Она выскользнула за дверь и прислушалась. Тишина. И в ней отчетливо слышно завывание ветра. Голос тонкий, надрывный, точно ветер этот жалуется. Темнота. Свеча в руке – слишком мало, чтобы с нею справиться.
Безопасность? Ийлэ не чувствует себя в безопасности.
Вернуться? И ждать… или… до двери всего-то два шага… и отражение в зеркале дробится, свет раскалывается, и глазам больно.
Вернуться. Ждать. Это разумно. Это правильно и… Ийлэ шагнула к двери. Ржавый засов поддался не сразу, железо словно приросло к железу, убеждая, что не надо покидать убежища. Что убежище – это надежно.
Старая башня? Старая. Но стены каменные, и дверь дубовая, и засов вот. Здесь Ийлэ не найдут, да и искать не станут. Кому башня нужна теперь?
Никому.
И ей следует проявить благоразумие.
Засов поддался беззвучно, полоснул по пальцам, содрав кожу до крови. Ийлэ зашипела и сунула пальцы в рот. Боль была острой, отрезвляющей.
Что она творит?
За дверью ничего, кроме бури. Низкое небо. Рыхлые тучи. Ветер сбивает с ног, швыряет в лицо мелкое крошево снега. И свеча гаснет. Но здесь, за пределами башни, темнота иная, к ней глаза приспосабливаются быстро.
Ветер воет…
…или не ветер…
…нет, ветер тоже, но… голос далекий, рваный… волк поет.
…не волк.
У волков иные голоса.

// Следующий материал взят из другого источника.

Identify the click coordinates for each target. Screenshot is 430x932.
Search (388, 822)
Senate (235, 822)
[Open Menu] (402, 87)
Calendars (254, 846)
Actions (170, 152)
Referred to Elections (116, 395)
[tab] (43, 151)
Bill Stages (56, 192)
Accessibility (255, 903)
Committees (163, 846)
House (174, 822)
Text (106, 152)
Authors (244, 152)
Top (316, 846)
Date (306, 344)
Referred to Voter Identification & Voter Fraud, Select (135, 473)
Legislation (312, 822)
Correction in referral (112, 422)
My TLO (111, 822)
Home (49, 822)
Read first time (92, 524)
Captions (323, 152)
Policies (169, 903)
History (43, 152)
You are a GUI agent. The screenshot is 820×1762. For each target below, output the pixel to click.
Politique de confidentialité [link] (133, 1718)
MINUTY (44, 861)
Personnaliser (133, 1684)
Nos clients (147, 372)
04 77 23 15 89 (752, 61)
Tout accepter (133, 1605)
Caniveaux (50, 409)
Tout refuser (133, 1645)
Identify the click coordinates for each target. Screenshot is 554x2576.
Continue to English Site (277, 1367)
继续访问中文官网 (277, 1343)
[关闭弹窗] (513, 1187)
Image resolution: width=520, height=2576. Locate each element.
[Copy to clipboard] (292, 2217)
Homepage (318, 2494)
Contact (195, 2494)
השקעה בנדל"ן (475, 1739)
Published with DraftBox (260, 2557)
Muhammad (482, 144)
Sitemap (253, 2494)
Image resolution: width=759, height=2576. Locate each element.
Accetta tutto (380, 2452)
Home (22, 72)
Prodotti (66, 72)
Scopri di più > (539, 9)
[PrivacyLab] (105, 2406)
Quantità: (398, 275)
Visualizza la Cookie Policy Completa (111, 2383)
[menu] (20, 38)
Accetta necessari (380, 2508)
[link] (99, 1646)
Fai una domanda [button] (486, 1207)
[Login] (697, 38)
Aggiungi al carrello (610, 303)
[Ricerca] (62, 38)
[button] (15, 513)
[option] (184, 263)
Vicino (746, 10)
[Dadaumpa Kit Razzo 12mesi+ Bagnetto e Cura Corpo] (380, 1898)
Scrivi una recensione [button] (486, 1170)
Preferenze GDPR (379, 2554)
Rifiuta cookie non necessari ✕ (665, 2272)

Этот низкий и глухой, то рвется, то накатывает громко, еще громче, и кажется, что зверь где-то близко.
Где?
Кружит… и буря играет с ним.
Справедливо?
Тот, другой, играл с Ийлэ, позволял думать, что она свободна, а потом шел по следу. Его присутствие выдавал легкий вздох за спиной. Или ветка, которая неосторожно ломалась рядом с резким хлестким звуком.
Ийлэ зачерпнула горсть снега и отерла лицо.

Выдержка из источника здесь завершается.